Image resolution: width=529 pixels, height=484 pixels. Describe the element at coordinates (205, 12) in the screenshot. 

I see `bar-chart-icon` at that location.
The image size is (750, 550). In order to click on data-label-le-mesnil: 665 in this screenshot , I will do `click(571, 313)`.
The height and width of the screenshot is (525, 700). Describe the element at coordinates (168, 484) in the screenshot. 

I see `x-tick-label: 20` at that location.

※

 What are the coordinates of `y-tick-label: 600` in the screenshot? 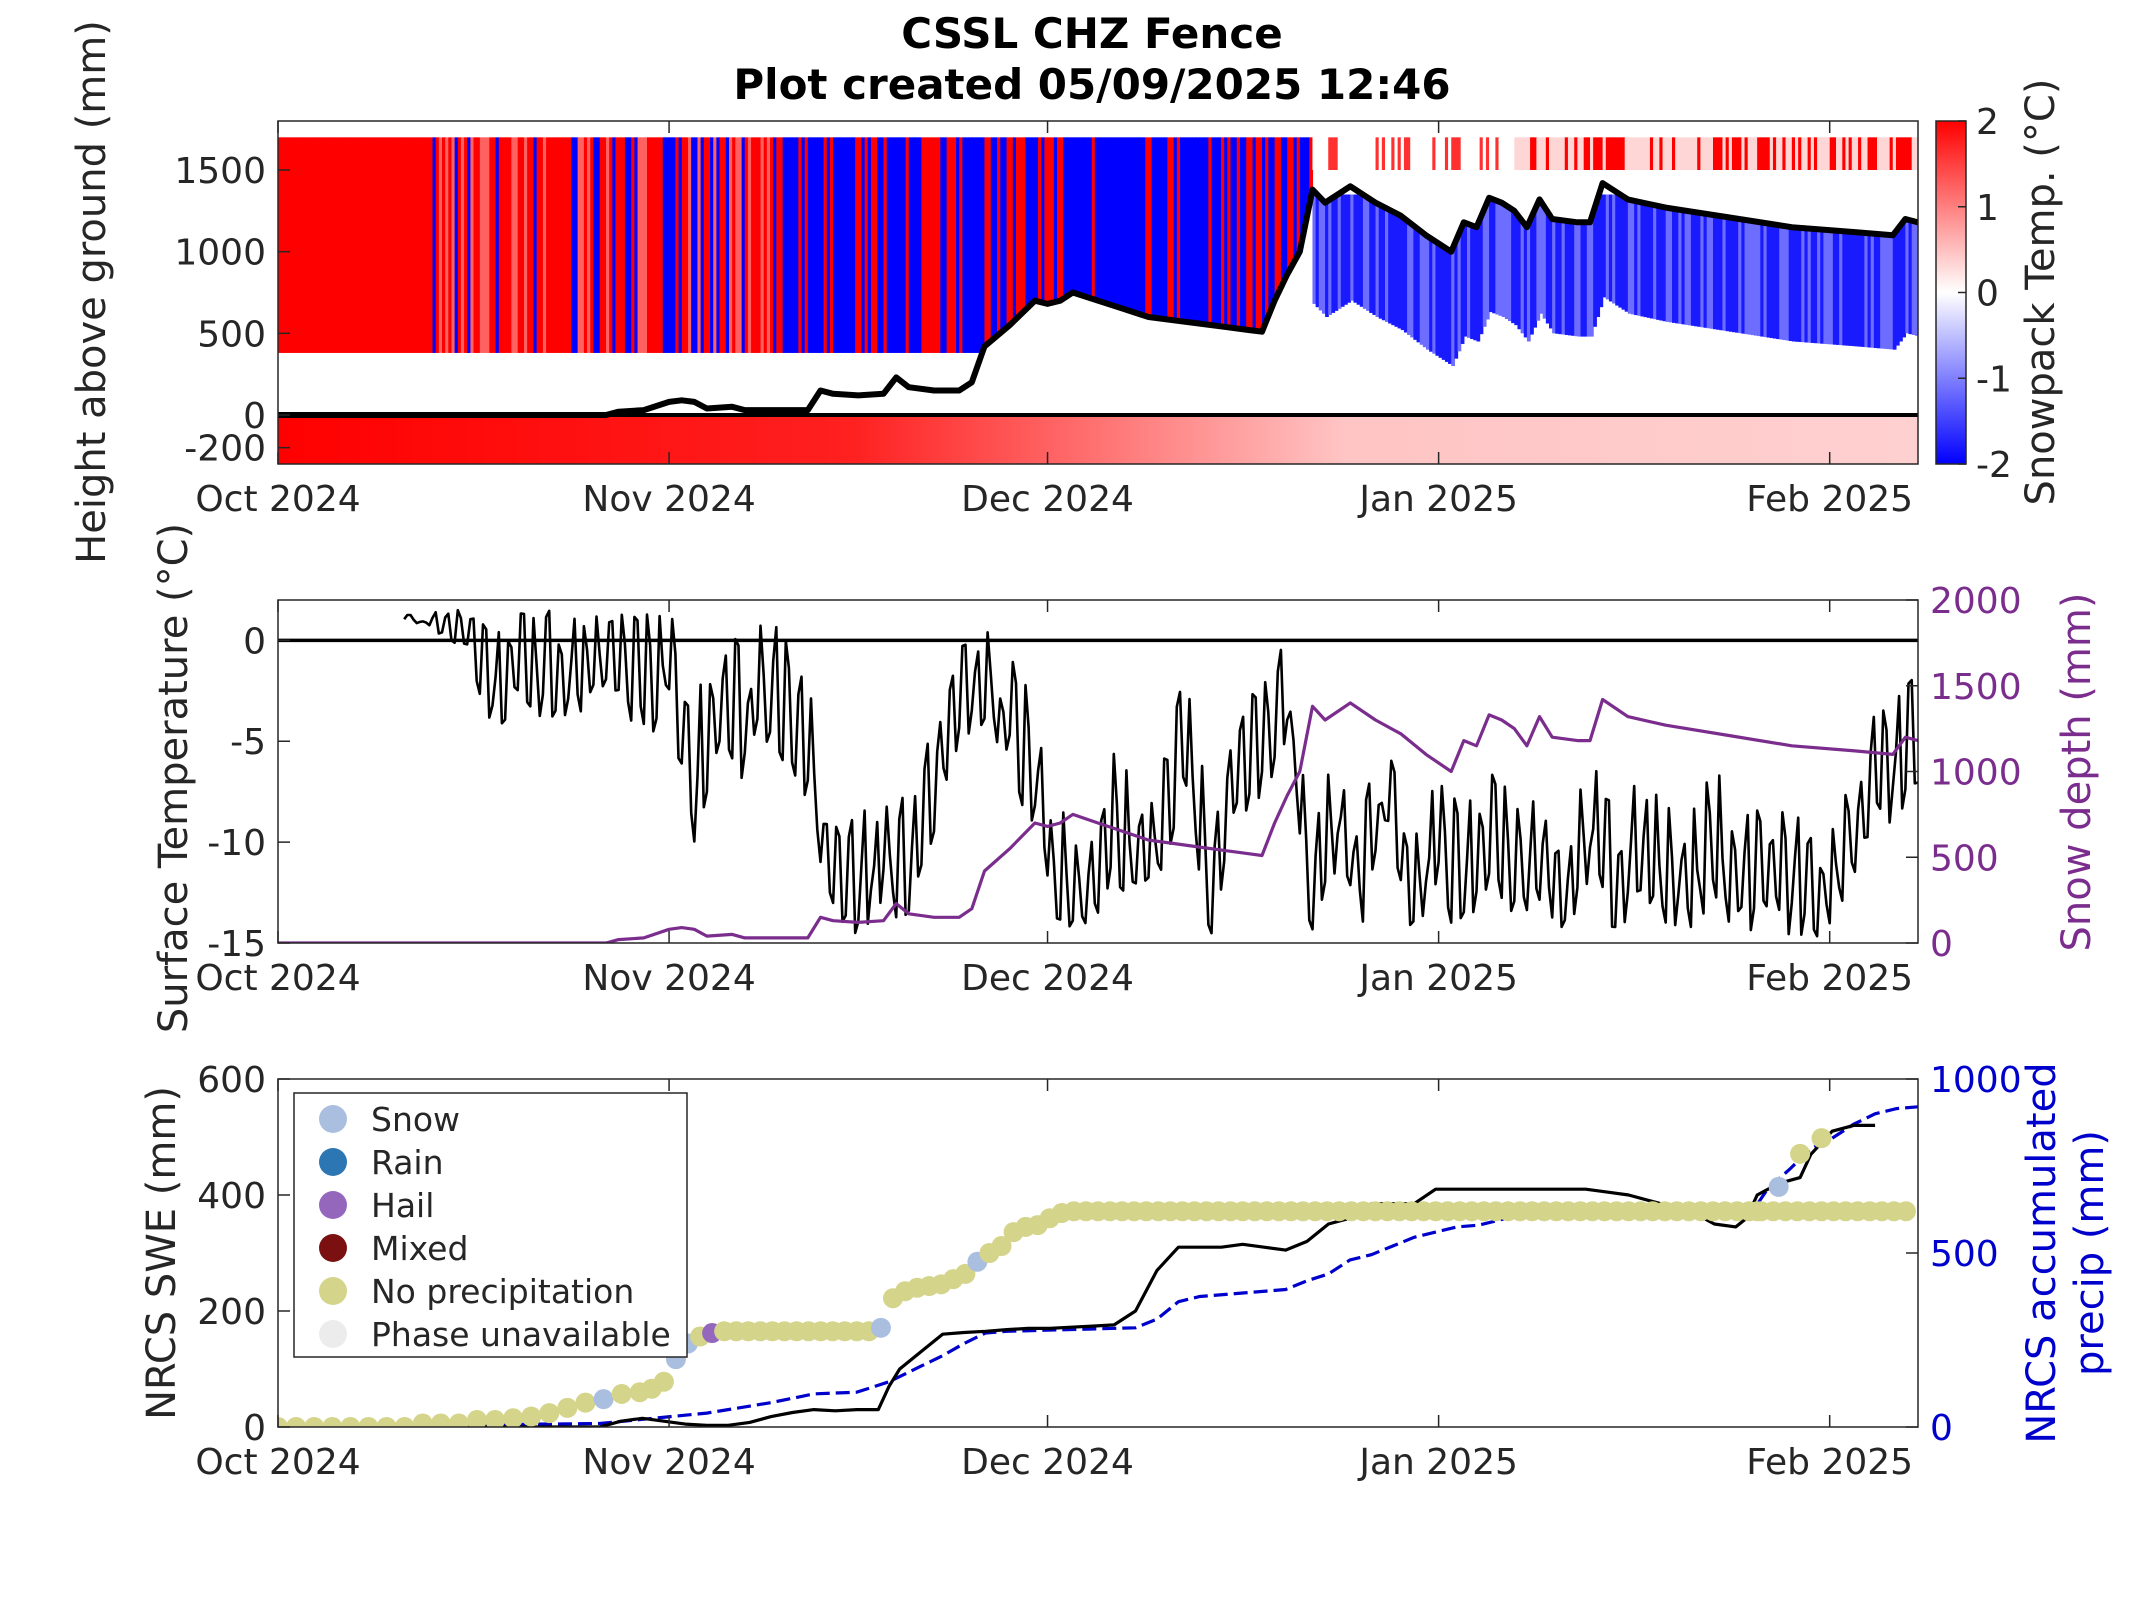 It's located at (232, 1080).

※

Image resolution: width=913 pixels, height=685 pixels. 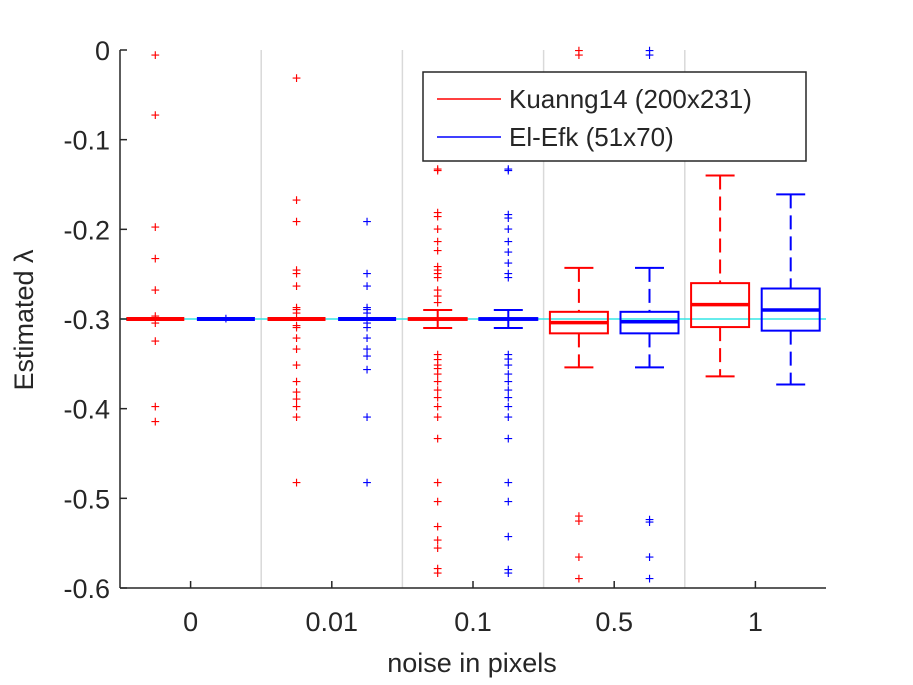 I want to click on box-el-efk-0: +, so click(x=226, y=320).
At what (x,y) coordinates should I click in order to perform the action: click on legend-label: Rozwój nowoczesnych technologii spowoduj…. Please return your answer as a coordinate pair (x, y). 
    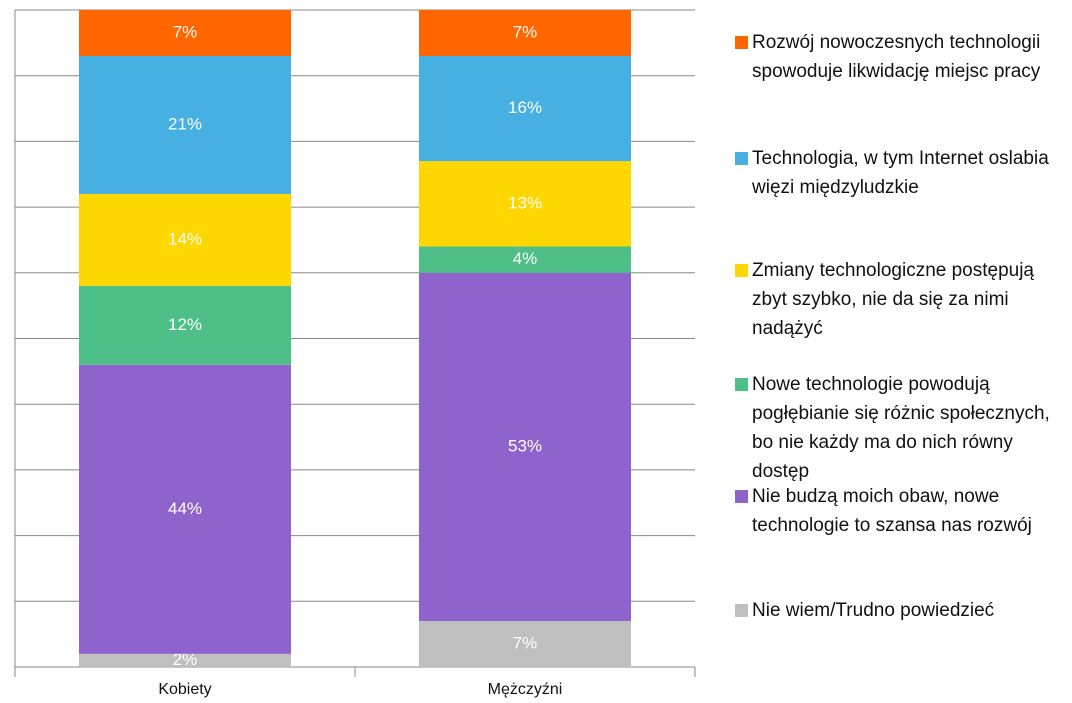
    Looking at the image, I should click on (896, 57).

※

GOAL OF THE EXERCISE
Reproduce the lines from the one containing "Image resolution: width=529" through the one containing "The image size", swapping "Describe the element" for "Identify the element" and leaving everything else unchanged.

FINISHED EXERCISE
Image resolution: width=529 pixels, height=484 pixels. Identify the element at coordinates (205, 12) in the screenshot. 

I see `bar-chart-icon` at that location.
The image size is (750, 550). In order to click on data-label-le-mesnil: 665 in this screenshot , I will do `click(571, 313)`.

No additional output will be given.